Les autorités de Guinée équatoriale affirment avoir déjoué une tentative de coup d’État après la saisie, au port de Bata, d’un conteneur en provenance d’Europe contenant, selon elles, un important arsenal destiné à soutenir un projet de renversement du pouvoir.
L’opération aurait débuté fin juin 2026, à la suite d’informations transmises par les services de renseignement russes. Selon les éléments rapportés par plusieurs sources, Moscou aurait alerté les autorités de Malabo de l’arrivée d’un conteneur suspect transportant des armes depuis un pays européen. Les autorités équato-guinéennes auraient ensuite procédé à sa saisie et lancé une enquête.
Cette affaire intervient alors que la présence sécuritaire russe s’est renforcée en Guinée équatoriale. Des éléments de l’Africa Corps, force liée au ministère russe de la Défense et issue notamment de la restructuration des activités de Wagner en Afrique, seraient présents dans le pays pour des missions de protection et de formation des forces présidentielles.
Les autorités équato-guinéennes accusent des membres liés à la Coalition pour la restauration d’un État démocratique (CORED) d’être impliqués dans le projet présumé.
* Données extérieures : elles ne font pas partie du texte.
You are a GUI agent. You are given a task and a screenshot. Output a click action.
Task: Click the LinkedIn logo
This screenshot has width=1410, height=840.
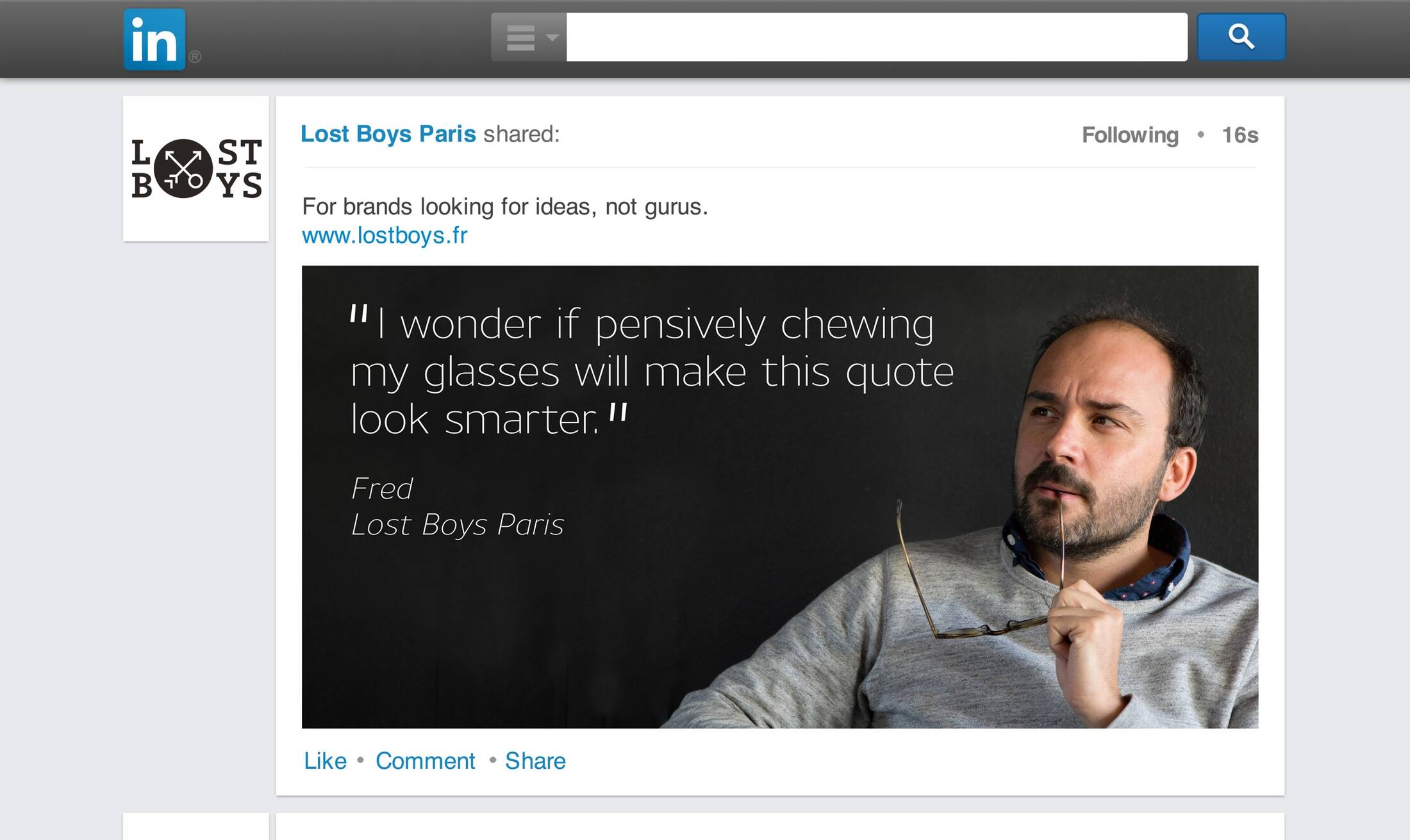(x=154, y=39)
Plusieurs arrestations auraient déjà été effectuées dans l’entourage de figures de cette opposition, tandis que les investigations se poursuivent afin d’établir l’origine exacte des armes, leur destination et l’identité de l’ensemble des personnes impliquées.
Pour l’heure, les accusations formulées par les autorités restent au cœur d’une enquête en cours. Cette affaire illustre néanmoins le poids croissant de la coopération sécuritaire entre Malabo et Moscou, dans un contexte régional marqué par la multiplication des crises politiques et des tentatives de déstabilisation.